I was thinking of picking up a pair of RK30's for my park board but I got some super emblems on closout last year and they look very similar to one another. Not sure if its worth it to upgrade to these.


----------



## mtmgiants (Sep 30, 2008)

too bad i just won a pair of rk30s. anyone know anything about those rythm snowboards that are also on sale on that thryll website? their website looks legit and says made in America but i cant find any reviews at all online


----------



## Unowned (Feb 5, 2011)

boston said:


> Oh man - but I don't think you have to pay duty if you pick them up yourself. Actually I'm sure of it.


you would have to pay tax depending on how long your stay across the border is

Duty Free Limits for Canada | Cross Border Shopping - Deals, Sales and Coupons for Canadians

Doesn't mean you can't try to sneak it back though.


----------



## WHOisDAN (Jan 16, 2011)

Is this legit?


----------



## boston (Oct 20, 2011)

Yea I ordered Banshee Bungee and POW gloves last week -- received them already! Happy customer


----------



## boston (Oct 20, 2011)

WHOisDAN said:


> Is this legit?


YES! I ordered Banshee Bungee and POW gloves last week -- received them already! Happy customer

In regards to Rhythm it's an east coast board -- I ride Burton -- this is a custom board maker, I'm interested and like that they are made in the USA

Here's what I found Rhythm Snowboards


----------



## mtmgiants (Sep 30, 2008)

yeah i saw their website as well but am looking to get a new park board this year, mostly jumps but some rails as well just not like urban street rails that will kill my base. I was looking at their boards and they seem pretty sweet and i like what they are doing but i dont want to drop $300 on a plank that is going to be a bad ride


----------



## boston (Oct 20, 2011)

mtmgiants said:


> yeah i saw their website as well but am looking to get a new park board this year, mostly jumps but some rails as well just not like urban street rails that will kill my base. I was looking at their boards and they seem pretty sweet and i like what they are doing but i dont want to drop $300 on a plank that is going to be a bad ride


check the return policy. looking at the boards now -- they look dope - and i have a friend who knows the owners (facebook reveals a lot) I could reach out and give an update if you like.

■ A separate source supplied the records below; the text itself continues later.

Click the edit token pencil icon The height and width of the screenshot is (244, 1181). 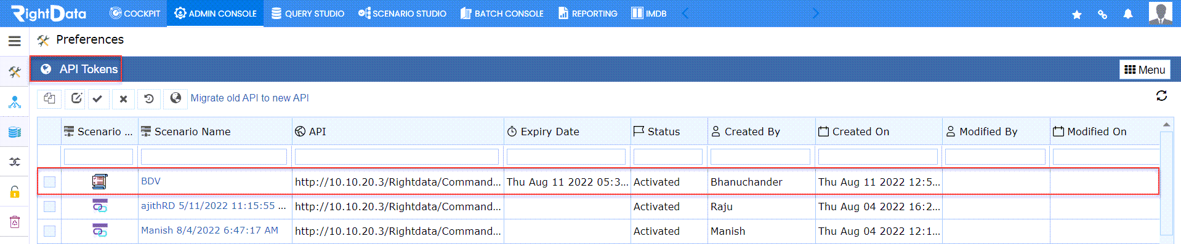point(76,98)
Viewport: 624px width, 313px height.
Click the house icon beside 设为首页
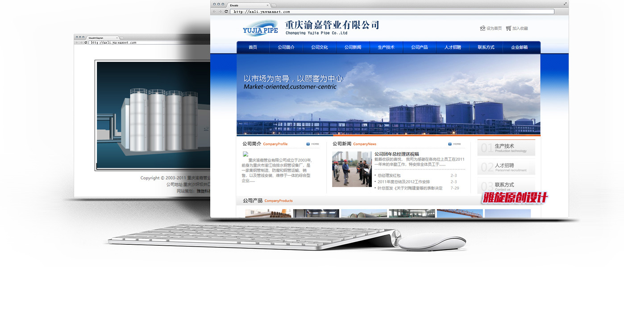click(x=483, y=28)
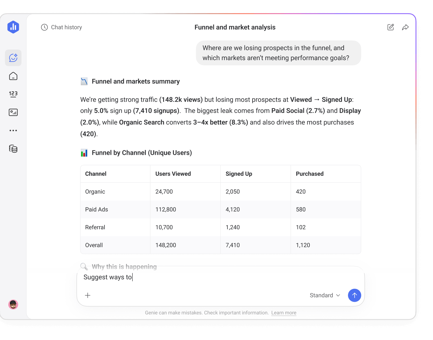Select the Home icon in the sidebar
This screenshot has width=433, height=340.
[x=13, y=76]
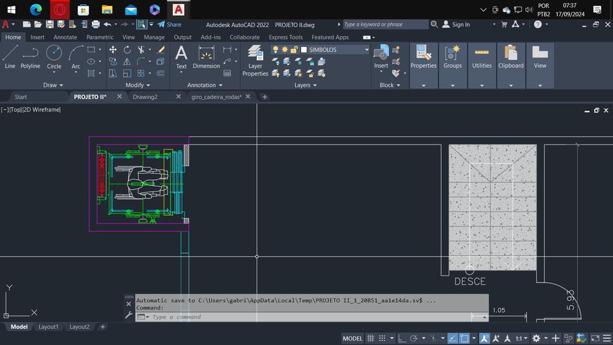This screenshot has height=345, width=613.
Task: Switch to the Drawing2 document tab
Action: point(145,97)
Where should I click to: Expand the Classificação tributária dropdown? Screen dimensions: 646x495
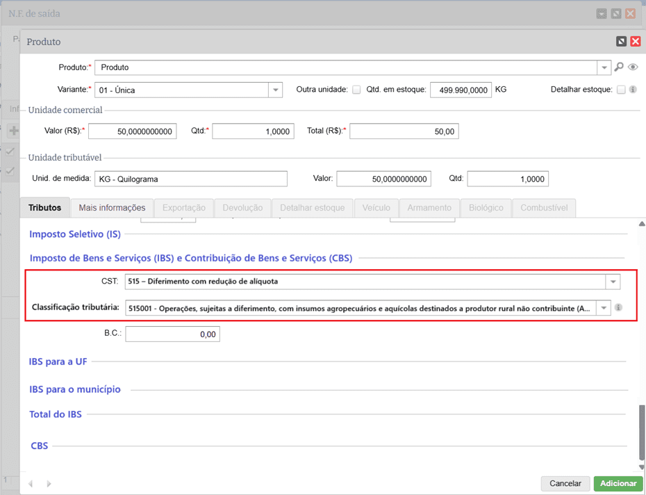click(604, 307)
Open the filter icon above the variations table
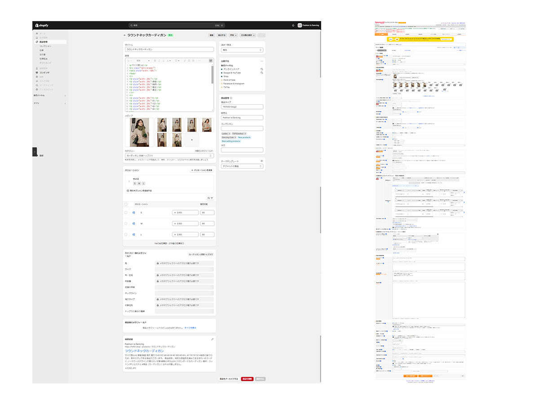 click(x=212, y=198)
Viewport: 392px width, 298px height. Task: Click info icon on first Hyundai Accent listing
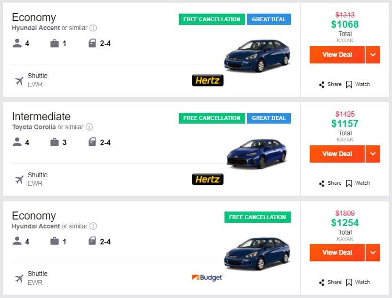click(x=93, y=28)
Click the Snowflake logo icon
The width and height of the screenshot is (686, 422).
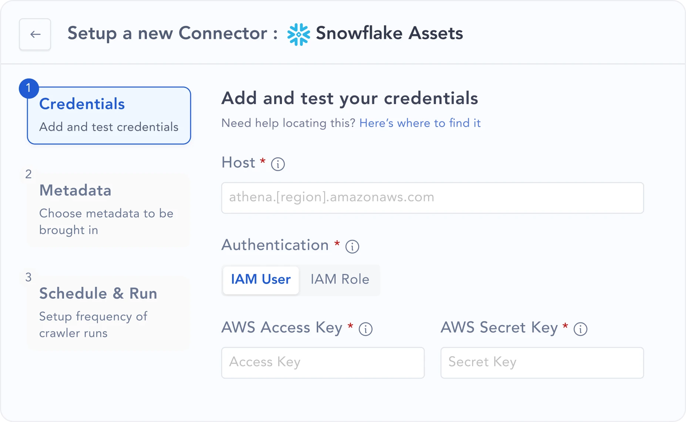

this is pretty cool Boston Snowboard shoot on Vimeo


----------



## WHOisDAN (Jan 16, 2011)

Thanks for the heads up. 

Bought two DMCC-Lights and two DS30s.


----------



## boston (Oct 20, 2011)

WHOisDAN said:


> Thanks for the heads up.
> 
> Bought two DMCC-Lights and two DS30s.


Nice I am tossing the DMCC's in my cart right now. Great site.


----------



## earl_je (Oct 20, 2009)

good time to try the RK30.. thanks


----------



## boston (Oct 20, 2011)

earl_je said:


> good time to try the RK30.. thanks


anytime and to think i almost didn't share b/c i didn't want to be thought of as spam -- but it's too good of a thing not to share w/ to forum


----------



## Cr0_Reps_Smit (Jun 27, 2009)

good looks, deals on snowboard gear can never be considered spam, as long as its good deals anyway.


----------



## LuckyRVA (Jan 18, 2011)

trying to pick up a set of sf45's but I can't add anything to my cart. I think my old ass version of IE at work won't let me do anything. sonofa!


----------



## boston (Oct 20, 2011)

LuckyRVA said:


> trying to pick up a set of sf45's but I can't add anything to my cart. I think my old ass version of IE at work won't let me do anything. sonofa!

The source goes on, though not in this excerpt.